Your goal: All of the entries below need to be repeated exactly.

Start of Block

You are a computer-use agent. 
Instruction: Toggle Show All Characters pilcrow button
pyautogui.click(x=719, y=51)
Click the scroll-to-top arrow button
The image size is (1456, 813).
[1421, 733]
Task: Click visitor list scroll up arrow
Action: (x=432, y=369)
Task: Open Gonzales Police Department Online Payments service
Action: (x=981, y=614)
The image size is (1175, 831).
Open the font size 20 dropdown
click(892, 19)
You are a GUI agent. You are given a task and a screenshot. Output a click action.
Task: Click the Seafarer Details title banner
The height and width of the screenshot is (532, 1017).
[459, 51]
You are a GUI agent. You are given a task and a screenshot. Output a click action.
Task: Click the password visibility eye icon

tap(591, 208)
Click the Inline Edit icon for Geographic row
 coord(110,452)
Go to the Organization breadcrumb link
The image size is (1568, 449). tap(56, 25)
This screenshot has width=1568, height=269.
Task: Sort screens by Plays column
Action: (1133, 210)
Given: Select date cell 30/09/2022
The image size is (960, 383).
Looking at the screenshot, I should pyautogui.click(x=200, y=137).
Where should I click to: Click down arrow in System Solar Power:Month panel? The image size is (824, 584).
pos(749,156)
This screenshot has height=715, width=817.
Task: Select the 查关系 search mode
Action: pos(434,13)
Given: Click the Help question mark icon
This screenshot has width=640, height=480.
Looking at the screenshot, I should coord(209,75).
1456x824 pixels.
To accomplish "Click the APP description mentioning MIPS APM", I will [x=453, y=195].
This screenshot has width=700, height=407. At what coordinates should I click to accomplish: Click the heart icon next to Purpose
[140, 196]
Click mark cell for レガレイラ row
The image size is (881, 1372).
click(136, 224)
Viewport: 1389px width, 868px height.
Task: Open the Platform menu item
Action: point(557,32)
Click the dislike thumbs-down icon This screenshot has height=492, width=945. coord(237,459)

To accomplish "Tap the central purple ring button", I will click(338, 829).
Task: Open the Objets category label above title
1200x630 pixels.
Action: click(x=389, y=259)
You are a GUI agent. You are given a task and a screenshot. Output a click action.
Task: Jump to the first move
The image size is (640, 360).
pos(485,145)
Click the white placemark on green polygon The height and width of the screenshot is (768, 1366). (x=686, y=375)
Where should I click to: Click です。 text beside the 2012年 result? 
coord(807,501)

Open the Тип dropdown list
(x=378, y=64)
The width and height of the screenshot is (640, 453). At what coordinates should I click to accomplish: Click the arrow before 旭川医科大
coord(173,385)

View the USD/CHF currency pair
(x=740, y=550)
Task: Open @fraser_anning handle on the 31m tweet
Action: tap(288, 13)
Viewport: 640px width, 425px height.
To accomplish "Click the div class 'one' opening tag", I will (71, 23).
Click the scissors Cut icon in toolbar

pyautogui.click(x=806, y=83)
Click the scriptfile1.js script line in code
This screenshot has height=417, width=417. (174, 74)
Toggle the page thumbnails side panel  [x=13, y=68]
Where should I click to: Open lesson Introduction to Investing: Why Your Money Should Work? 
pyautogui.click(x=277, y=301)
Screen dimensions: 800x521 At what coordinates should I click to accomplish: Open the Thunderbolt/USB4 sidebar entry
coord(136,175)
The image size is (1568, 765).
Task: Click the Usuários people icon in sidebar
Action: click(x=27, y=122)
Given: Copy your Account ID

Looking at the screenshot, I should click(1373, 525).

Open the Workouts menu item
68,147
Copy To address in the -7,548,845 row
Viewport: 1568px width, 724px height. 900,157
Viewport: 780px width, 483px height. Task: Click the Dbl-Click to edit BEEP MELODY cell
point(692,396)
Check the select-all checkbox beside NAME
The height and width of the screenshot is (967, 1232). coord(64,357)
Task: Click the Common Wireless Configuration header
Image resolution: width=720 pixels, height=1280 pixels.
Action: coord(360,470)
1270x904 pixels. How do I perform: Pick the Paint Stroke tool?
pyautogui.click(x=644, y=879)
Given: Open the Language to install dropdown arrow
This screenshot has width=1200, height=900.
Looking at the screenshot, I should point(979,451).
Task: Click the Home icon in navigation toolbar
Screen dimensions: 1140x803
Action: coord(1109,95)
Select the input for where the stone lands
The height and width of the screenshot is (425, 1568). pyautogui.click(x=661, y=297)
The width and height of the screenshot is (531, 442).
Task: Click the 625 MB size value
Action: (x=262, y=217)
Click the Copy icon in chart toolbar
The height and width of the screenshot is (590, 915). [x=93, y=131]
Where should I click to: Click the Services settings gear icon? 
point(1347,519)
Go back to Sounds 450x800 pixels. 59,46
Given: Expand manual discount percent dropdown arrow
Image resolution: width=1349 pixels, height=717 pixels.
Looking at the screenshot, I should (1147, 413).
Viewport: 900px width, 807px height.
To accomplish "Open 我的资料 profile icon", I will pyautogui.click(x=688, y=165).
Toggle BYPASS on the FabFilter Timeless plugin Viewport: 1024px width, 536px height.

End of Block

Written reply:
You are a computer-use agent. 
Instruction: Toggle Show All Characters pilcrow button
pyautogui.click(x=719, y=51)
Click the scroll-to-top arrow button
The image size is (1456, 813).
[1421, 733]
Task: Click visitor list scroll up arrow
Action: (x=432, y=369)
Task: Open Gonzales Police Department Online Payments service
Action: (x=981, y=614)
The image size is (1175, 831).
Open the font size 20 dropdown
click(892, 19)
You are a GUI agent. You are given a task and a screenshot. Output a click action.
Task: Click the Seafarer Details title banner
The height and width of the screenshot is (532, 1017).
[459, 51]
You are a GUI agent. You are given a task and a screenshot. Output a click action.
Task: Click the password visibility eye icon

tap(591, 208)
Click the Inline Edit icon for Geographic row
 coord(110,452)
Go to the Organization breadcrumb link
The image size is (1568, 449). tap(56, 25)
This screenshot has width=1568, height=269.
Task: Sort screens by Plays column
Action: (1133, 210)
Given: Select date cell 30/09/2022
The image size is (960, 383).
Looking at the screenshot, I should pyautogui.click(x=200, y=137).
Where should I click to: Click down arrow in System Solar Power:Month panel? The image size is (824, 584).
pos(749,156)
This screenshot has height=715, width=817.
Task: Select the 查关系 search mode
Action: pos(434,13)
Given: Click the Help question mark icon
This screenshot has width=640, height=480.
Looking at the screenshot, I should coord(209,75).
1456x824 pixels.
To accomplish "Click the APP description mentioning MIPS APM", I will [x=453, y=195].
This screenshot has width=700, height=407. At what coordinates should I click to accomplish: Click the heart icon next to Purpose
[140, 196]
Click mark cell for レガレイラ row
The image size is (881, 1372).
click(136, 224)
Viewport: 1389px width, 868px height.
Task: Open the Platform menu item
Action: point(557,32)
Click the dislike thumbs-down icon This screenshot has height=492, width=945. coord(237,459)

To accomplish "Tap the central purple ring button", I will click(338, 829).
Task: Open the Objets category label above title
1200x630 pixels.
Action: click(x=389, y=259)
You are a GUI agent. You are given a task and a screenshot. Output a click action.
Task: Jump to the first move
The image size is (640, 360).
pos(485,145)
Click the white placemark on green polygon The height and width of the screenshot is (768, 1366). (x=686, y=375)
Where should I click to: Click です。 text beside the 2012年 result? 
coord(807,501)

Open the Тип dropdown list
(x=378, y=64)
The width and height of the screenshot is (640, 453). At what coordinates should I click to accomplish: Click the arrow before 旭川医科大
coord(173,385)

View the USD/CHF currency pair
(x=740, y=550)
Task: Open @fraser_anning handle on the 31m tweet
Action: tap(288, 13)
Viewport: 640px width, 425px height.
To accomplish "Click the div class 'one' opening tag", I will (71, 23).
Click the scissors Cut icon in toolbar

pyautogui.click(x=806, y=83)
Click the scriptfile1.js script line in code
This screenshot has height=417, width=417. (174, 74)
Toggle the page thumbnails side panel  [x=13, y=68]
Where should I click to: Open lesson Introduction to Investing: Why Your Money Should Work? 
pyautogui.click(x=277, y=301)
Screen dimensions: 800x521 At what coordinates should I click to accomplish: Open the Thunderbolt/USB4 sidebar entry
coord(136,175)
The image size is (1568, 765).
Task: Click the Usuários people icon in sidebar
Action: click(x=27, y=122)
Given: Copy your Account ID

Looking at the screenshot, I should click(1373, 525).

Open the Workouts menu item
68,147
Copy To address in the -7,548,845 row
Viewport: 1568px width, 724px height. 900,157
Viewport: 780px width, 483px height. Task: Click the Dbl-Click to edit BEEP MELODY cell
point(692,396)
Check the select-all checkbox beside NAME
The height and width of the screenshot is (967, 1232). coord(64,357)
Task: Click the Common Wireless Configuration header
Image resolution: width=720 pixels, height=1280 pixels.
Action: coord(360,470)
1270x904 pixels. How do I perform: Pick the Paint Stroke tool?
pyautogui.click(x=644, y=879)
Given: Open the Language to install dropdown arrow
This screenshot has width=1200, height=900.
Looking at the screenshot, I should point(979,451).
Task: Click the Home icon in navigation toolbar
Screen dimensions: 1140x803
Action: coord(1109,95)
Select the input for where the stone lands
The height and width of the screenshot is (425, 1568). pyautogui.click(x=661, y=297)
The width and height of the screenshot is (531, 442).
Task: Click the 625 MB size value
Action: (x=262, y=217)
Click the Copy icon in chart toolbar
The height and width of the screenshot is (590, 915). [x=93, y=131]
Where should I click to: Click the Services settings gear icon? 
point(1347,519)
Go back to Sounds 450x800 pixels. 59,46
Given: Expand manual discount percent dropdown arrow
Image resolution: width=1349 pixels, height=717 pixels.
Looking at the screenshot, I should (1147, 413).
Viewport: 900px width, 807px height.
To accomplish "Open 我的资料 profile icon", I will pyautogui.click(x=688, y=165).
Toggle BYPASS on the FabFilter Timeless plugin Viewport: 1024px width, 536px height.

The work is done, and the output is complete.